Fitness and wellness professionals are saying, "Challenge accepted!" Before you launch an ad campaign toting yourself as the next healthy corporate Guru, consider this top ten list to prepare you for branching out into the corporate market of Health and Wellness in the workplace:

  1. Know your client: Inquire about their daily routine and responsibilities, site-specific aches and pains, daily repetitive tasks, and observe their overall fitness level to tailor a physical practice accordingly. If qualified, you may be asked to do presentations, lunch-and-learns, etc., on fitness and nutrition, healthy living tips, or healthy habits as part of an overall wellness package. Educate yourself on what the client needs most and the length of time they would like the presentation to be.

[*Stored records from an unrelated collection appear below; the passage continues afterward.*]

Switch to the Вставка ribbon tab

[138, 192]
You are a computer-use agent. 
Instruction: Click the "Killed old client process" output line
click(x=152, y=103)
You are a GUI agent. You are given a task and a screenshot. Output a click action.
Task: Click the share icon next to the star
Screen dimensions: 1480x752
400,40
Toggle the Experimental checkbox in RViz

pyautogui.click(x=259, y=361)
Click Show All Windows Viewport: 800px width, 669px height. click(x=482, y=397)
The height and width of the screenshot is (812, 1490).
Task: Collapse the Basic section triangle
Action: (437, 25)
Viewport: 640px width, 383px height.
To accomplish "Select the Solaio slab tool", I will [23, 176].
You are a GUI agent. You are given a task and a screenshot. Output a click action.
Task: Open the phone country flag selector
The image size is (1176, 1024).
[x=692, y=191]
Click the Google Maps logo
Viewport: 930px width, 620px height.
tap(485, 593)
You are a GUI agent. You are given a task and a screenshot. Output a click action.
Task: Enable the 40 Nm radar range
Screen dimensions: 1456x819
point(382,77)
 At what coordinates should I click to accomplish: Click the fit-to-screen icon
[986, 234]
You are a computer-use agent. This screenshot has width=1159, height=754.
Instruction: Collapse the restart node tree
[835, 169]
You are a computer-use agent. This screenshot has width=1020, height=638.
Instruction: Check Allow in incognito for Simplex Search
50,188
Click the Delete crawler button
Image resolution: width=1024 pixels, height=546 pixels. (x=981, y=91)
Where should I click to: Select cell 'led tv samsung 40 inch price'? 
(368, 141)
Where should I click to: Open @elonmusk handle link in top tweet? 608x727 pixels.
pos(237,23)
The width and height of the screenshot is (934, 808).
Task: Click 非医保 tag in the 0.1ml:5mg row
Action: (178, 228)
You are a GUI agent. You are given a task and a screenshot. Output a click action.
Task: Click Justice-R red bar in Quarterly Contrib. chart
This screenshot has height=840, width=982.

  2. Type of clothing is important: Many people cannot change into comfortable clothing, so know the parameters of flexibility in scrubs, work attire, etc.
  3. Type of Yoga and/or fitness class: Do they have access to a locker room or shower area? Do they want a sweaty or restorative practice? Strength training, boot camp, or yoga? Obtain as much information as possible when developing a program.
  4. Time management is essential: Time is often limited to 30 minutes and may piggyback on a lunch break, so please arrive early, and end class promptly. If classes are scheduled back-to-back with little time between, help participants exit quickly and quietly.
  5. Classroom location: Do they have a conference room, empty office, or long hallways to encompass mats and equipment? Is it an open space or are there items that need moving around before you get started? Are you ready to improvise if there is an influx of people into a small space? Drafting multiple plans for any situation is a recommended and may be required by certain clients
  6. Equipment: Some offices have this and some do not. Will you be providing mats, straps, blocks, blankets, weights, resistance bands, etc.? Will you be given a budget to purchase these items for the client to be kept on site, or will you have to purchase these yourself and become a traveling fitness studio?
  7. Accessories: Music and ambient lighting may or may not be applicable. Ask the client what they prefer if this is part of your teaching practice. Some spaces like hallways, breezeways, or outdoor courtyards may not have a power source. A small battery operated stereo and some LED portable lights may be allowed.
  8. Physical or Spiritual or both? Are you there for yoga, meditation, group strength or Zumba? Some places are uncomfortable with chanting or Sanskrit, so ask these questions and tailor a program accordingly.
  9. Sealing the deal and landing the client: When soliciting for clients or answering an advert in person for a fitness and wellness professional, dress professionally and not in exercise clothing, come with credentialing, a price sheet for 30 minute, 45 minute, and 1 hour products, and a sample of a few class plans with multiple variations. Corporate business offices like to employ people who are professional and present their products in a corporate manner.
  10. References: Prepare a CV or resume of your work including where you provide your services, itemize your services and skills, and ask a studio owner, clients, or students to provide you with a professional testimonial.